A decisão do governo Lula de revogar a chamada “taxa das blusinhas” provocou forte reação da Riachuelo. Em entrevista ao NeoFeed, o CEO da companhia, André Farber, afirmou que a empresa poderá iniciar demissões caso a medida seja mantida.
“Se a gente chegar à conclusão que esta decisão de acabar com a taxa das blusinhas será mantida, vamos ter que começar a demitir pessoas. Não tem milagre”, declarou o executivo.
A alíquota de 20% sobre compras internacionais de até US$ 50 havia sido implementada em agosto de 2024, dentro do programa Remessa Conforme, do próprio governo Lula. A revogação ocorreu por meio de medida provisória assinada por Luiz Inácio Lula da Silva.
Segundo Farber, o setor varejista foi surpreendido pela decisão e não participou de discussões prévias sobre a mudança tributária.
“Foi muito ruim. Uma medida tomada totalmente sem diálogo. Nós não fomos ouvidos.
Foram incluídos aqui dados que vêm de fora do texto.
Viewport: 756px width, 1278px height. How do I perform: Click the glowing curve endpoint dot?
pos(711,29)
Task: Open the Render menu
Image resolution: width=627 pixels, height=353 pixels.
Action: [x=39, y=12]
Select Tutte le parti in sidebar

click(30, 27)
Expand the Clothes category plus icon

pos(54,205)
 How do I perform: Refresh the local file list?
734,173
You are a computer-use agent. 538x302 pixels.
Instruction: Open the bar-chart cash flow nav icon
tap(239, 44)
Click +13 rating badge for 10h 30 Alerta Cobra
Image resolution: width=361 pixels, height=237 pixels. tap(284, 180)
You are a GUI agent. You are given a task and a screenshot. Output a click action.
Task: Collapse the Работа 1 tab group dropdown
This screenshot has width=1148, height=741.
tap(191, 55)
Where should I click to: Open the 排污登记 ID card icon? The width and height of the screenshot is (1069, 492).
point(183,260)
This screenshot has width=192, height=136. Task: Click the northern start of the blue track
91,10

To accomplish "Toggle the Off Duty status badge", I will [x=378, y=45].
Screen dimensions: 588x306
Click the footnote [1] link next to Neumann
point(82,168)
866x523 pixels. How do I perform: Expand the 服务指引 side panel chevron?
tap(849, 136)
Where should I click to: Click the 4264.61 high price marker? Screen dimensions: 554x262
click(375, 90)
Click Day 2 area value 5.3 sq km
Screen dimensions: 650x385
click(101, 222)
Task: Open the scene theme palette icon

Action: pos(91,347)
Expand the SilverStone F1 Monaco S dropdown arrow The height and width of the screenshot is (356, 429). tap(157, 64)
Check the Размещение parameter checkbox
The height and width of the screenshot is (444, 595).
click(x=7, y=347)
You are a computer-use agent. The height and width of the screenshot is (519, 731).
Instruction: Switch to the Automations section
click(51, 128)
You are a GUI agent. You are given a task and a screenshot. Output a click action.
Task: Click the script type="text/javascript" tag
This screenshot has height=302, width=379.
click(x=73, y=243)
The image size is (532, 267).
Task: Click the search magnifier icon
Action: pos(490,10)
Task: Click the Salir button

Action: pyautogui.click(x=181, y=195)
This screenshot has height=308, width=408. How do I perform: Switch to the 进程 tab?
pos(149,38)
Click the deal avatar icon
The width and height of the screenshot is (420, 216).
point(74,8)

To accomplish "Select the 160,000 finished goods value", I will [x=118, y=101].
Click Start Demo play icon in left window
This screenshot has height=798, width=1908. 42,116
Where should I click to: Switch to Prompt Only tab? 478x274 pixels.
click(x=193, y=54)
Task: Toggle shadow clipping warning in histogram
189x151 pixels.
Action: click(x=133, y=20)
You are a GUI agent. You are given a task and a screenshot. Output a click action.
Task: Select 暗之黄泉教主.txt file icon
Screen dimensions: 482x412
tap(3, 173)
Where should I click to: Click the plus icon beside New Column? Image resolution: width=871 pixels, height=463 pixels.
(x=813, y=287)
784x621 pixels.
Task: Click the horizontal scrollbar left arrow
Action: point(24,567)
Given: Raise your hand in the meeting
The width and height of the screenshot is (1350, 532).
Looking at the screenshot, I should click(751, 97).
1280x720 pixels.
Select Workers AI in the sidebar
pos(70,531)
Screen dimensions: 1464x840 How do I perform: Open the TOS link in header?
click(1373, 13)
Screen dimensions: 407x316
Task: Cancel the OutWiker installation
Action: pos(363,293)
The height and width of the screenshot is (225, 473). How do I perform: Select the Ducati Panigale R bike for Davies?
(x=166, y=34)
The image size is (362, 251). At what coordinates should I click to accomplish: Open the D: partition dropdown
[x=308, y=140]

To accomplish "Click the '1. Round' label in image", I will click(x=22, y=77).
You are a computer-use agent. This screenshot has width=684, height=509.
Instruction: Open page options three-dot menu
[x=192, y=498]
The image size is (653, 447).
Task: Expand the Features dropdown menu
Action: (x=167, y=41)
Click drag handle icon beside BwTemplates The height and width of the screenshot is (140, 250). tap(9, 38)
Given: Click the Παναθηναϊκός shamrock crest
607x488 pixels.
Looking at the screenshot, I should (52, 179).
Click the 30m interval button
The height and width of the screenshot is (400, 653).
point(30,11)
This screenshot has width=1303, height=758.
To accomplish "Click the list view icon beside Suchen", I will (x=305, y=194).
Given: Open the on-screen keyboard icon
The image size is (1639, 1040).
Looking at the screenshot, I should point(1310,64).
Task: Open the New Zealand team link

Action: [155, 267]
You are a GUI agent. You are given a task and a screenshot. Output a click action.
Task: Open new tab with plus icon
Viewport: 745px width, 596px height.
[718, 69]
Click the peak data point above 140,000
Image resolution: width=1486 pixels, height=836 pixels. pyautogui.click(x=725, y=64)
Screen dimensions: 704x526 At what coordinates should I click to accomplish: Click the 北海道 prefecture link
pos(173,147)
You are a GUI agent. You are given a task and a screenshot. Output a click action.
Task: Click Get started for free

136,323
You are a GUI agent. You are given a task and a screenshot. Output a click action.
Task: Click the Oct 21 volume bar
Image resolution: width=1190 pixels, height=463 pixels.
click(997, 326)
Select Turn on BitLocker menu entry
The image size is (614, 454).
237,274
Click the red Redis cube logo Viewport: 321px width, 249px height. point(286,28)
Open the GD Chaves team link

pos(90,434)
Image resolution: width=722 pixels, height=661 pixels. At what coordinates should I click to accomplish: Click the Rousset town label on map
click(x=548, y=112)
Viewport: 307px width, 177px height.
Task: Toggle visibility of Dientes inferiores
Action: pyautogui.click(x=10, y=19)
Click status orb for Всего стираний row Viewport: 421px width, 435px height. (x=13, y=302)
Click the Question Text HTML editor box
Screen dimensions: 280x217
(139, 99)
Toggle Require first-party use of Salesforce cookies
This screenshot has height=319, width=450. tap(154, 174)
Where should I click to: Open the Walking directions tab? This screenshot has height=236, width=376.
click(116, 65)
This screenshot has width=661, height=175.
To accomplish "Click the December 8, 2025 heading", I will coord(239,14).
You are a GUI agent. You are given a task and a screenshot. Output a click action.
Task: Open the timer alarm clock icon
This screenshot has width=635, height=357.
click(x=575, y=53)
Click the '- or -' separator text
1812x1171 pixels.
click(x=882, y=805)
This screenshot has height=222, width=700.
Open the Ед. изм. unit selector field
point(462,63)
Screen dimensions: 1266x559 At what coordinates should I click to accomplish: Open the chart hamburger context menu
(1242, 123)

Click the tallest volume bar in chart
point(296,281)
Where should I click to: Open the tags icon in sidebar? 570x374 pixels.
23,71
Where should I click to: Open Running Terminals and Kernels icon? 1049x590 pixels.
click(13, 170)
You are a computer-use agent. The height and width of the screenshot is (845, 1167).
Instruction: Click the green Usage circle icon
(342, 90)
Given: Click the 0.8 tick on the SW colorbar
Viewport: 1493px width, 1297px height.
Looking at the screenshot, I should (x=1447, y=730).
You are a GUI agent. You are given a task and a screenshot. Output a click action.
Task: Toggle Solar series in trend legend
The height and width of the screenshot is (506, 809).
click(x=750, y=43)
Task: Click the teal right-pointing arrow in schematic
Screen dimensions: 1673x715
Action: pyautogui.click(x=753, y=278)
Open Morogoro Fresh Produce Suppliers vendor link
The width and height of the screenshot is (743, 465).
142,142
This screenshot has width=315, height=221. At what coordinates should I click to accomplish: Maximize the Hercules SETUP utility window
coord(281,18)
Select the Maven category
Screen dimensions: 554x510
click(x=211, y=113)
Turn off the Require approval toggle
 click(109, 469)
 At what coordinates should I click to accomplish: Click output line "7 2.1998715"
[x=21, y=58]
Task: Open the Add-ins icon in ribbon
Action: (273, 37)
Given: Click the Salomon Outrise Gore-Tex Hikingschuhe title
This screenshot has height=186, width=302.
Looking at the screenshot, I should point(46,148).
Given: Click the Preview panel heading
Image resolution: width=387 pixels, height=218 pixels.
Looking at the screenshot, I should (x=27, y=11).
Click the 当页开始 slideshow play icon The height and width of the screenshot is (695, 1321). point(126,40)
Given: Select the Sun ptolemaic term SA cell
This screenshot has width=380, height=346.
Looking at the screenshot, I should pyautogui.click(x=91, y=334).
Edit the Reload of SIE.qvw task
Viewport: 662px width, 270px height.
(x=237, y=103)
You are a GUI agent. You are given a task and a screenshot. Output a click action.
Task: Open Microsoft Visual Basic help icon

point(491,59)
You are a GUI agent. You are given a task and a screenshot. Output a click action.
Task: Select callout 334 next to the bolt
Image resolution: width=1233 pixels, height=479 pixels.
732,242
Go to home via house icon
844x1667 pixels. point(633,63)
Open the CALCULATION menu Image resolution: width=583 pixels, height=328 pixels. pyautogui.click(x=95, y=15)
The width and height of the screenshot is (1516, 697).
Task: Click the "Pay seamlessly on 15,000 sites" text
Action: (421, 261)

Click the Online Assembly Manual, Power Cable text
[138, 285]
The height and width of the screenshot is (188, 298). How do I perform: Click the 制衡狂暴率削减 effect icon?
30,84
Uma decisão arbitrária do governo”, afirmou.
O executivo argumenta que empresas brasileiras continuam submetidas a uma carga tributária muito superior à enfrentada por plataformas estrangeiras que operam no modelo cross-border, como Shein, Shopee, Temu e AliExpress.
Segundo ele, um produto vendido pela Riachuelo pode acumular entre 80% e 90% de impostos ao considerar taxa de importação, PIS/Cofins e ICMS estadual.
“Estamos vivendo uma situação maluca. Existia uma assimetria tributária, que era de 40%, e agora chegou a 60%”, disse.
Farber também afirmou que a companhia estuda adotar o mesmo modelo logístico utilizado pelas plataformas asiáticas, enviando produtos diretamente do exterior em pequenos pacotes para reduzir custos tributários.
“Nada nos impede de fazer cross-border. Eu instalo uma empresa lá (na Ásia), começo a trazer e mandar no formato de pequenos pacotes, que pagam muito menos impostos”, declarou.
O CEO alertou, porém, que uma eventual mudança nesse modelo poderia afetar operações nacionais e ampliar o risco de demissões.
“Mas no momento que eu fizer isso, eu desmobilizo as operações no Brasil. E isso vai gerar ainda mais demissões. Nada está descartado”, afirmou.
A Riachuelo possui atualmente cerca de 450 lojas no país e emprega aproximadamente 33 mil trabalhadores. No primeiro trimestre deste ano, a companhia registrou receita líquida de R$ 2,3 bilhões, crescimento de 6,7% na comparação anual.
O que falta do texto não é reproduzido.